▸ GIVEN PROBLEM A: Name every case, written as one party versus another, that appears in the concurring opinion below.
▸ GIVEN PROBLEM B: Quote the passage of the concurring opinion below that opens with the words containing "J. SKELLY WRIGHT, Circuit" and closes with "S.Ct. at 369.".

▸ EXTRACTED TEXT:
-.-.-
James E. Ford v. United States of America, George Kimble v. United States

J. SKELLY WRIGHT, Circuit Judge

(concurring):

The Fourth Amendment, of course, protects the person against illegal arrest as *934well as property against unlawful search. Unfortunately, however, a different set of principles has evolved with respect to the protection of each. As to the search of property, with certain well defined exceptions, it is clearly the law that a search warrant must be obtained.1 **45**When a police officer has evidence which he deems to be probable cause for the search, he must place that evidence before a judicial officer who will make that judgment. The security of property is not left to the judgment of a police officer “engaged in the often competitive enterprise of ferreting out crime.” Johnson v. United States, supra Note 1, 833 U.S. at 14, 68 S.Ct. at 369.
-.-.-
▸ INFORMATION SHOWN:
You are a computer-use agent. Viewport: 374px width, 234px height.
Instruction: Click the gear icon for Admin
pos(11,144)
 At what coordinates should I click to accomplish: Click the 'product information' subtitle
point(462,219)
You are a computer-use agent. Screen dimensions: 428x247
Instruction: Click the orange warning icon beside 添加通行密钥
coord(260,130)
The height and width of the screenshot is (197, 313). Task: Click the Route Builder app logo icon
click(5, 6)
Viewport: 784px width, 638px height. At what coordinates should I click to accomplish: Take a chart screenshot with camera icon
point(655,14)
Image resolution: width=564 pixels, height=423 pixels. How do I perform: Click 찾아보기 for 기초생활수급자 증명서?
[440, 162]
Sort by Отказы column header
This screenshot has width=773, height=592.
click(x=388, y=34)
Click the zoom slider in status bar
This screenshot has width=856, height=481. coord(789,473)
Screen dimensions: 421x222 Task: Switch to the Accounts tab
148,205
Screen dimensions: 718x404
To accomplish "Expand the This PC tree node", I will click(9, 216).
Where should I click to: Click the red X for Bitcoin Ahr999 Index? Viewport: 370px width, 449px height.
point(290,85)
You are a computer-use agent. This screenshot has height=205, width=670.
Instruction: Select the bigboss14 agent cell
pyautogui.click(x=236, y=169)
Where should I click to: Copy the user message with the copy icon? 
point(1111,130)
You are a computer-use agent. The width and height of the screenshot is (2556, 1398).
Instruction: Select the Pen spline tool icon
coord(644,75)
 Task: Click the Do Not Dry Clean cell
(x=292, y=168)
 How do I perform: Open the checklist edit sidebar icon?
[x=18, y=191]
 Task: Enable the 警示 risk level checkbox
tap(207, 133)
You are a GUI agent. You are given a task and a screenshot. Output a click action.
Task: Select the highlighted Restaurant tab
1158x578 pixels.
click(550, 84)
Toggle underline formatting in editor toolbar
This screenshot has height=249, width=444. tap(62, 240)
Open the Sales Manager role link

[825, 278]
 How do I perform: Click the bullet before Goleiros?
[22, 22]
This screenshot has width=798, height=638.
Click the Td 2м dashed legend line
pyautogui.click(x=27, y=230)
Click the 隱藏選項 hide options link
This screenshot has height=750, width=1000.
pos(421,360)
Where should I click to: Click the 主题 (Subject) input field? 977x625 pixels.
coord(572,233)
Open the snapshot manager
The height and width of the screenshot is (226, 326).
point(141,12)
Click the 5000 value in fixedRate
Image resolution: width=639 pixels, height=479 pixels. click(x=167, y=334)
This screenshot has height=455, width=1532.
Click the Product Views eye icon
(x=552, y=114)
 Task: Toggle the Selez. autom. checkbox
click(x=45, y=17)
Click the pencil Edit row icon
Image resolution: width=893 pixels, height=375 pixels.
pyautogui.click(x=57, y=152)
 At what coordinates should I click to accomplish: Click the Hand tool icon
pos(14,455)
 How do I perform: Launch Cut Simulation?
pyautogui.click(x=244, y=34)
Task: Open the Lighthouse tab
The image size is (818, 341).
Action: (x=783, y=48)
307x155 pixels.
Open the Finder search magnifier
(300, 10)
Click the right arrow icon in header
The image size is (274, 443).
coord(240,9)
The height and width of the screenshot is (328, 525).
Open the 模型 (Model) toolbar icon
-.-.-
▸ FULL ANSWER A:
- James E. Ford v. United States of America
- George Kimble v. United States
- Johnson v. United States

▸ FULL ANSWER B:
J. SKELLY WRIGHT, Circuit Judge

(concurring):

The Fourth Amendment, of course, protects the person against illegal arrest as *934well as property against unlawful search. Unfortunately, however, a different set of principles has evolved with respect to the protection of each. As to the search of property, with certain well defined exceptions, it is clearly the law that a search warrant must be obtained.1 **45**When a police officer has evidence which he deems to be probable cause for the search, he must place that evidence before a judicial officer who will make that judgment. The security of property is not left to the judgment of a police officer “engaged in the often competitive enterprise of ferreting out crime.” Johnson v. United States, supra Note 1, 833 U.S. at 14, 68 S.Ct. at 369.